Fine-tuning Protein Synthesis

The rate of protein production in differentiating stem cells is controlled by more complex factors than previously thought

Small splicing-regulated variations in RNA codes affect the rate of protein production in cells — a process that influences embryonic stem cells differentiation. © ROYALTYSTOCKPHOTO/SCIENCE PHOTO LIBRARY/Getty

Tweaks in the sequence of messenger RNAs (mRNAs) can influence their rate of protein production, A*STAR researchers have shown1. This process is important for how embryonic stems cells (ESC) differentiate into other tissue types.

ESCs are cells in an embryo that can develop into any tissue in the body. Their differentiation into other cell types is controlled by protein production through regulating the expression of the genes that encode the proteins.

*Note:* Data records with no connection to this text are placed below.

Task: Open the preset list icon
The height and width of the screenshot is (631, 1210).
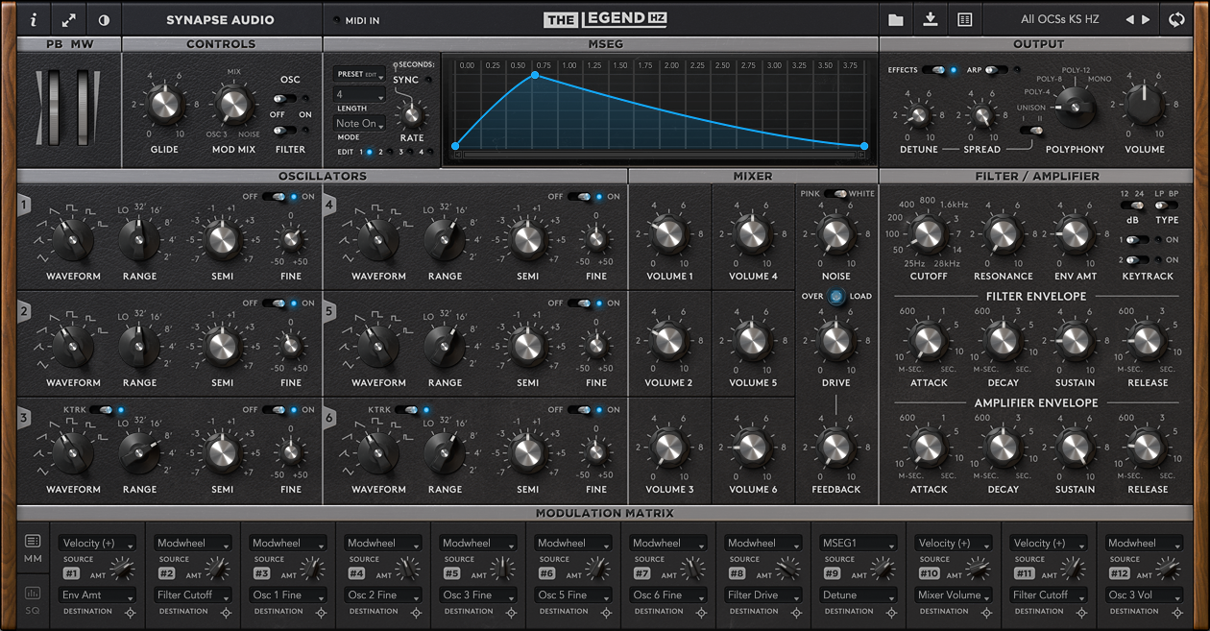Action: tap(964, 19)
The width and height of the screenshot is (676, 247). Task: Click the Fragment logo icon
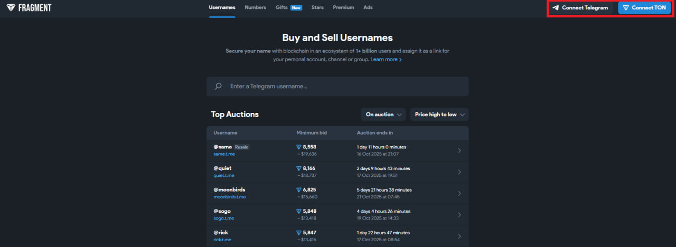coord(11,8)
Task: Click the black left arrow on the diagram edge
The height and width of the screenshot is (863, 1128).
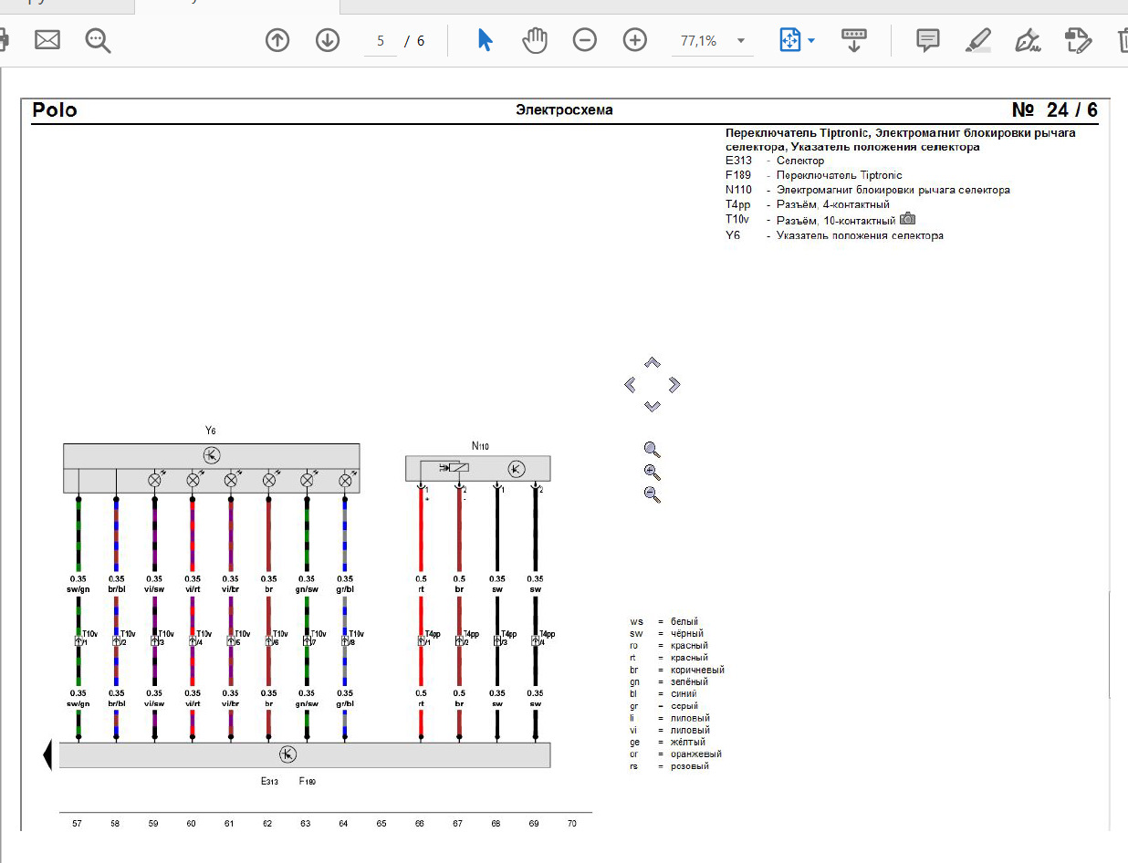Action: coord(47,756)
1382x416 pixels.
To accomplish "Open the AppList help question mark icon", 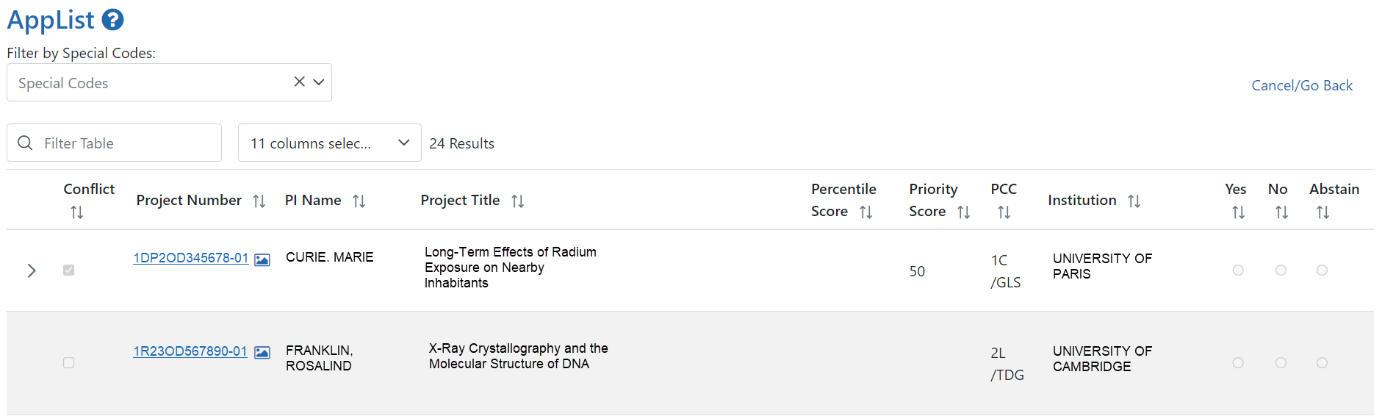I will (x=112, y=20).
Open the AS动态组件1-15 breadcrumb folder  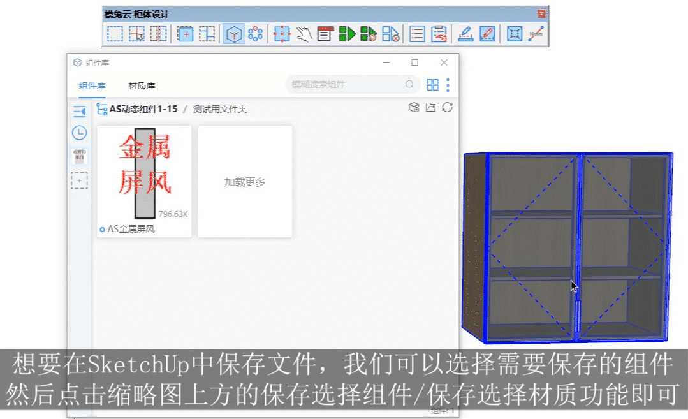point(143,109)
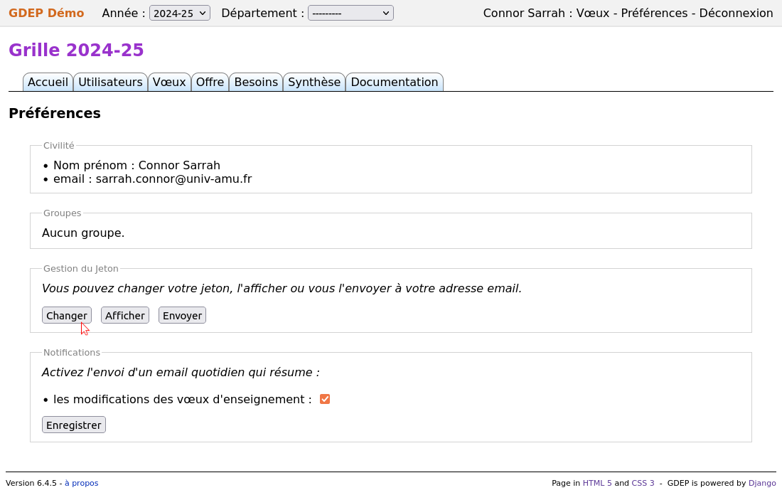This screenshot has height=495, width=782.
Task: Click the Changer button to change your token
Action: [66, 315]
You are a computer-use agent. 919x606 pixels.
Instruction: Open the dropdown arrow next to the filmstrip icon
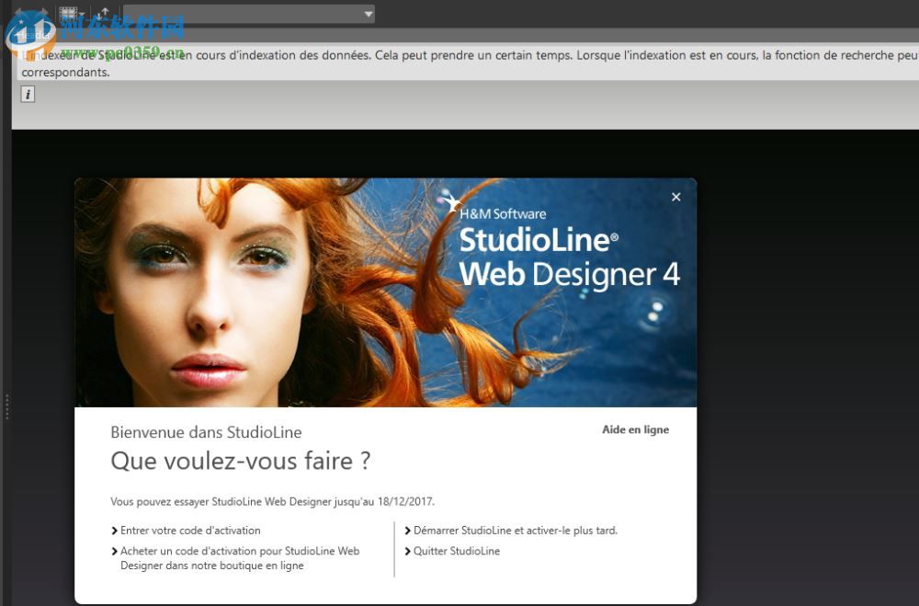pos(82,14)
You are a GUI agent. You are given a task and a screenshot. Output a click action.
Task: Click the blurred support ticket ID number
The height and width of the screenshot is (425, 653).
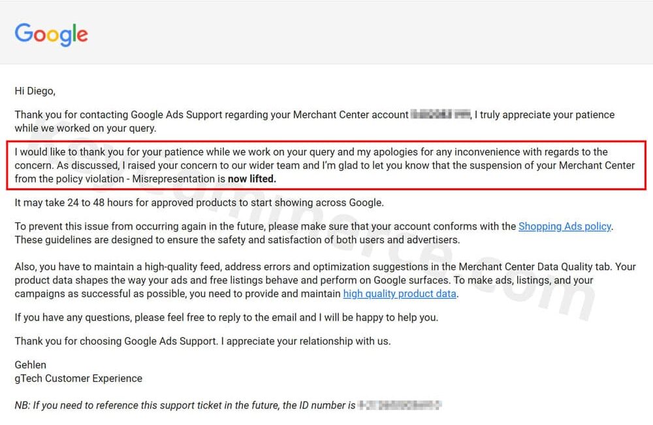tap(400, 405)
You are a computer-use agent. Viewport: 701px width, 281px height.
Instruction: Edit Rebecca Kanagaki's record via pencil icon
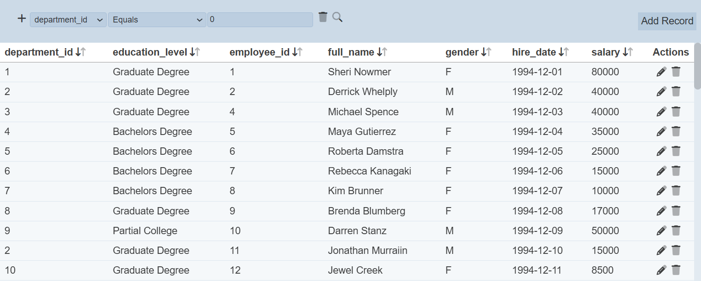point(661,171)
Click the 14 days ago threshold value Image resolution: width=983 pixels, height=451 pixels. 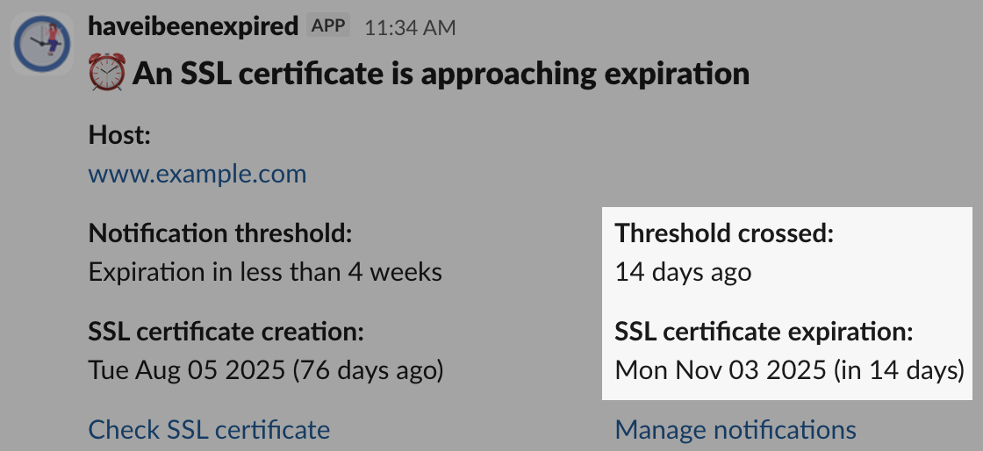click(683, 272)
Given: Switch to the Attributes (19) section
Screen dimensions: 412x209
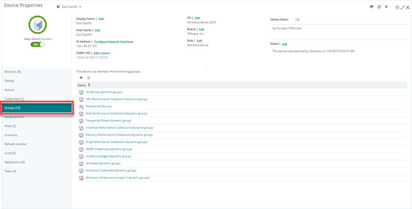Looking at the screenshot, I should coord(14,117).
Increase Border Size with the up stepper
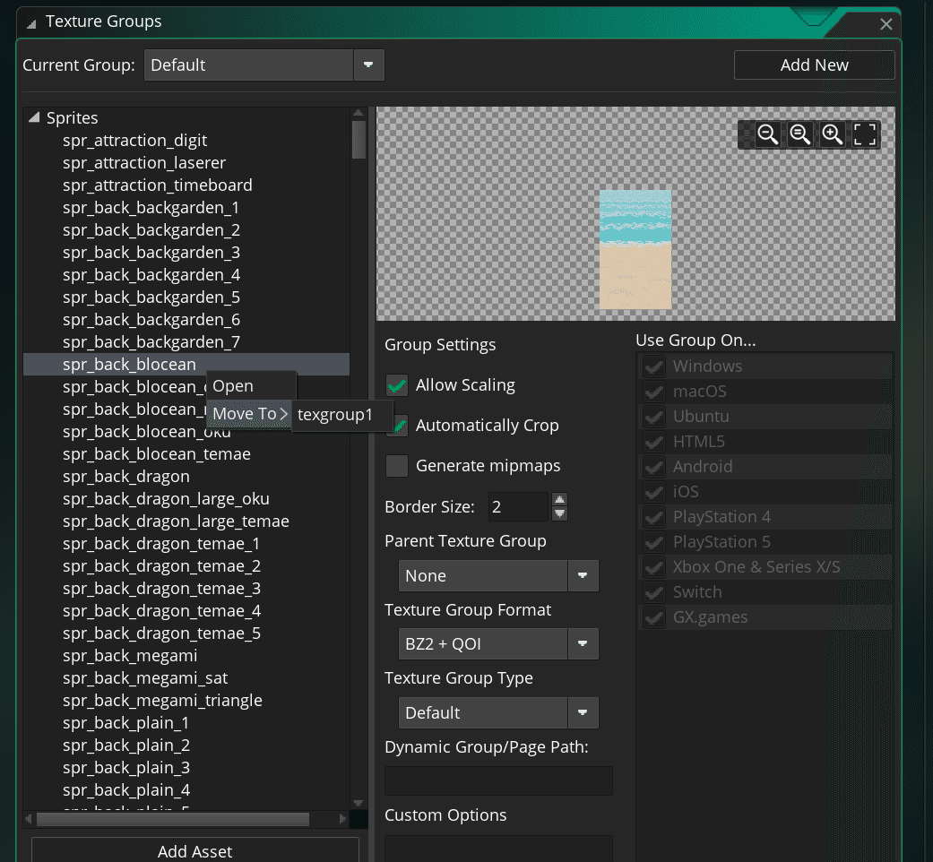The width and height of the screenshot is (933, 862). tap(559, 500)
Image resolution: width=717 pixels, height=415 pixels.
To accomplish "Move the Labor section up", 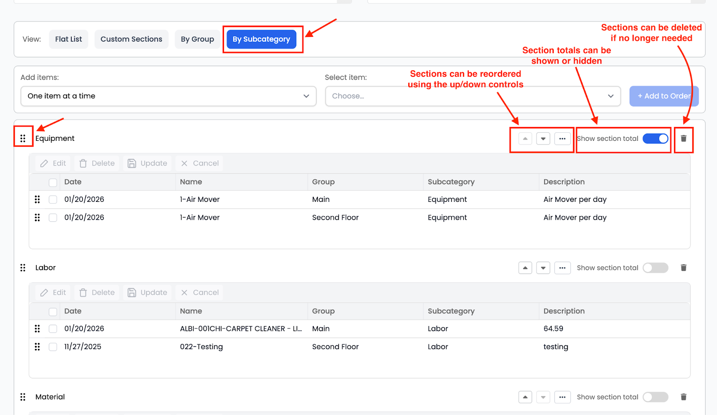I will [525, 268].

Ribosomes are molecular machines that translate mRNA sequences into proteins. A single gene can produce many different mRNA variants through an editing process called RNA ‘splicing’. Many of these mRNA variants produce similar but different protein variants. mRNAs contain a coding region that has an ‘untranslated region’ (UTR) on either end that regulates protein synthesis.

“We set out to determine how changes in the mRNA UTR sequences after splicing influence the rate at which mRNA variants are translated into proteins,” explains Leah Vardy from the A*STAR Institute of Medical Biology.

By comparing the rate at which mRNA splice variants were translated into proteins in ESCs and neural precursor cells (NPCs), a cell type into which ESCs can differentiate, Vardy’s team found that small changes in the mRNA sequence generated during splicing influence the rate of protein production of these variants. This made a big difference to their respective protein levels.

“We already knew that UTRs controlled the rate of translation, but have now shown that different splice variants within the same cell can also be translationally regulated through variations in their UTRs,” says Vardy.

The researchers used RNA sequencing to determine the translation rates of different variants based on the numbers of ribosomes attached to mRNAs. Those with a high load of ribosomes were considered more highly translated.

The team found, for example, 31 different genes that showed variant-specific changes in translation rates in ESCs and NPCs. They also found that, in ESCs, 10 per cent of mRNAs with multiple variants had different translation rates for each variant. The different translation rates correlated with differences in the UTR sequences, which the researchers believe are behind the variation in translation rates.

“These findings confirm an added level of complexity where different splice variants from the same gene can be translated into proteins at very different rates within the same cell,” says Vardy. “This shows that splicing also controls the rate of protein production from specific variants, and not just protein sequence.”

The team next plans to identify some of the key regulatory sequences within UTRs to determine how they regulate the translation rate.